5 Things You Should Know About Your Robots.txt File

It may not be the most exciting thing in the world but, when it comes to website optimisation, your robots.txt file is important. Yet, for many website owners, this is not something they ever look at.

Yet, it really is something every webmaster should know about. Even if you leave it to your trusted SEO agency, you should understand just how vital this file is. Here are 5 things you should know about your robots.txt file.

5 Things You Should Know About Your Robots.txt File

Disallow Parts Of The Site

Disallowing pages is one of the fundamental purposes of a robots.txt file. In short, it suggests that Google’s crawlbots don’t index any given page.

Of course, this is just a suggestion and Google may very still index any given page. This is especially true if external links point towards it. This causes the page to get indexed regardless, leading to some interesting situations wherein Google doesn’t read the page for content (such as meta descriptions) due to the txt file, but indexes it anyway due to external links. In these situations, you can either re-allow the page or disavow the links causing it to appear.

Similarly, you can’t use this system to hide content from Google. Got repetitive content on your page? Google has some very sophisticated ways of determining duplicate content. Likewise, don’t disallow pages that are being redirected, as this will have a negative impact on the pages they are redirecting to.

Noindex

Another way to try and remove pages is to simply use the noindex feature and tell Google to not index a given page. Again, there is the same issue of pages being linked to externally, brining it to Google’s attention nonetheless.

However, this is still useful. Most websites have pages that they simply don’t want or need to rank in search results. Technical pages, such as those commonly found in the footer of many websites, are a prime example.

Fine Tune Robot Access

Search engines don’t use the same robot. Any website that has an indexing feature often uses a custom robot to do so. As such, the robots.txt file states what robots can and cannot read – but it also does it this by specific robots.

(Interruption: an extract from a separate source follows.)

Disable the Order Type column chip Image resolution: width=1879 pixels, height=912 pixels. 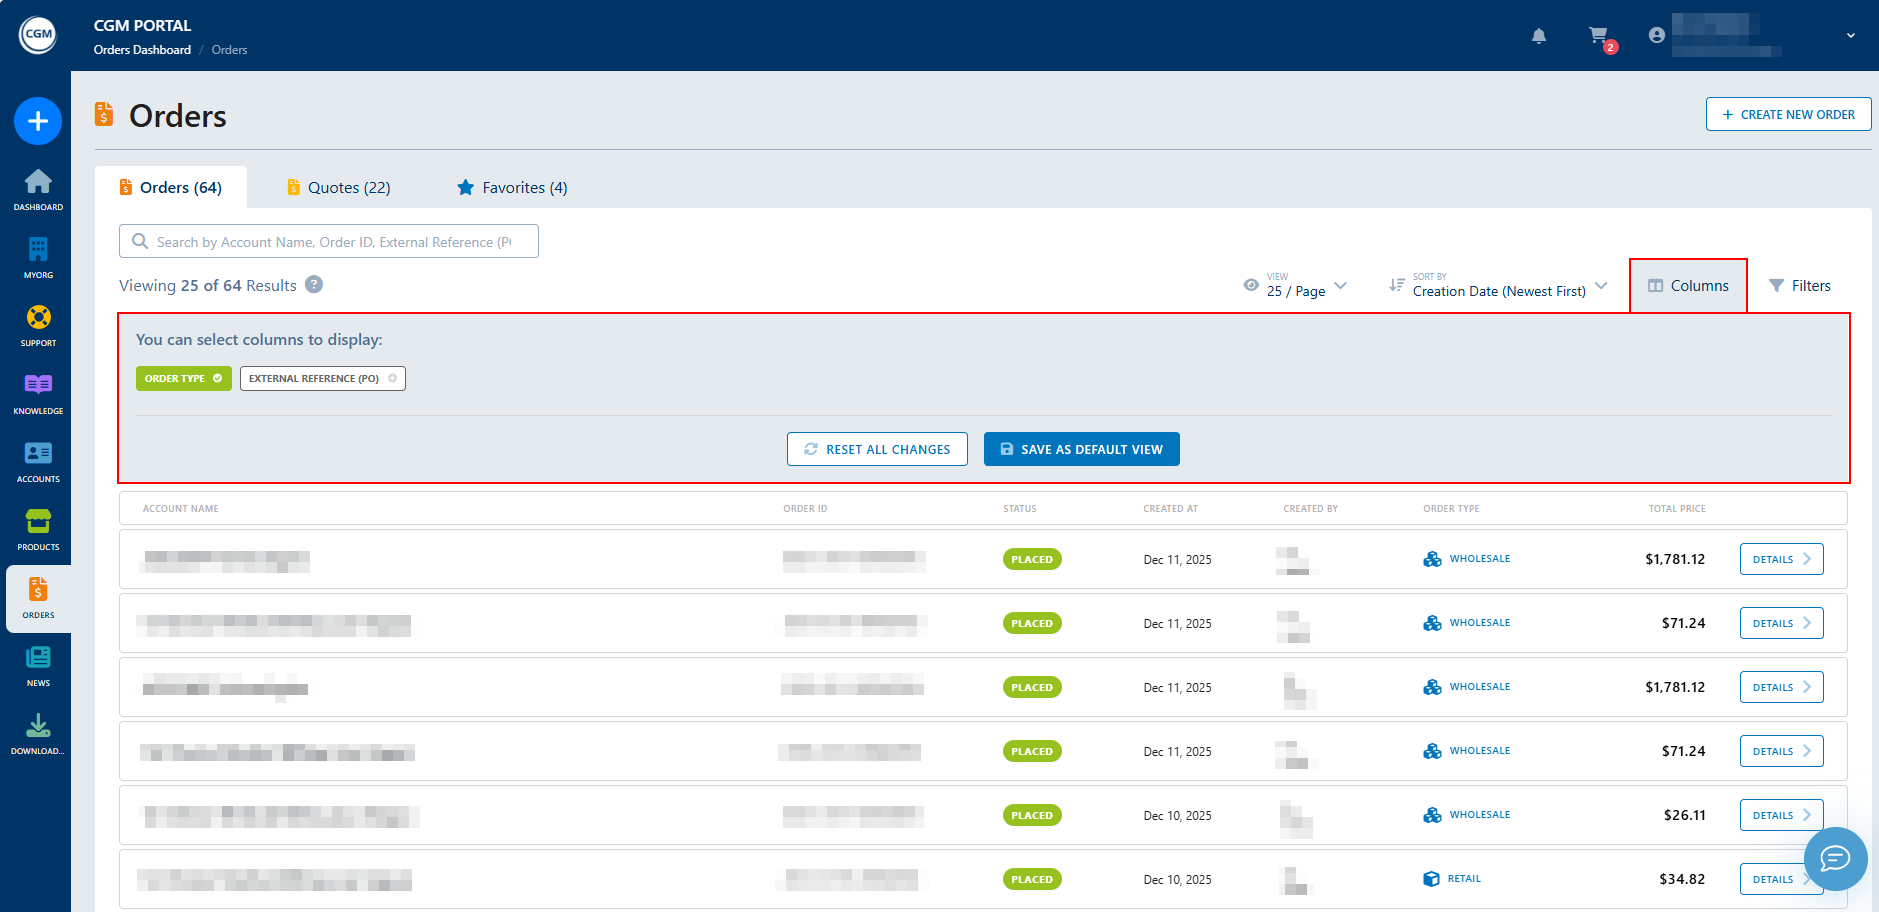click(184, 379)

In the file, these are refereed to as user agents. For short hand, the following:

User-agent: *
Disallow:/images/

Means all robots are disallowed from the robots folder. However, replacing * with a specific bot (such as User-agent: Googlebot) will let you give bot-specific instructions.

You Can Have Lots Of Fun With It!

Few people look at robots.txt files but those that do often tend to be very creative people. Why not treat your file – which is easily accessible via a simple suffix of domain.com/robots.txt – like a 404 file? Be creative and have fun with it!

Some sites use it to recruit technical experts, while others use it show a company logo (through ASCII and other text-based methods). You can even just use it to show a little humour.

As you can see, the robots.txt file, while simple, can do quite a lot. Because of this, it is something that is never worth overlooking!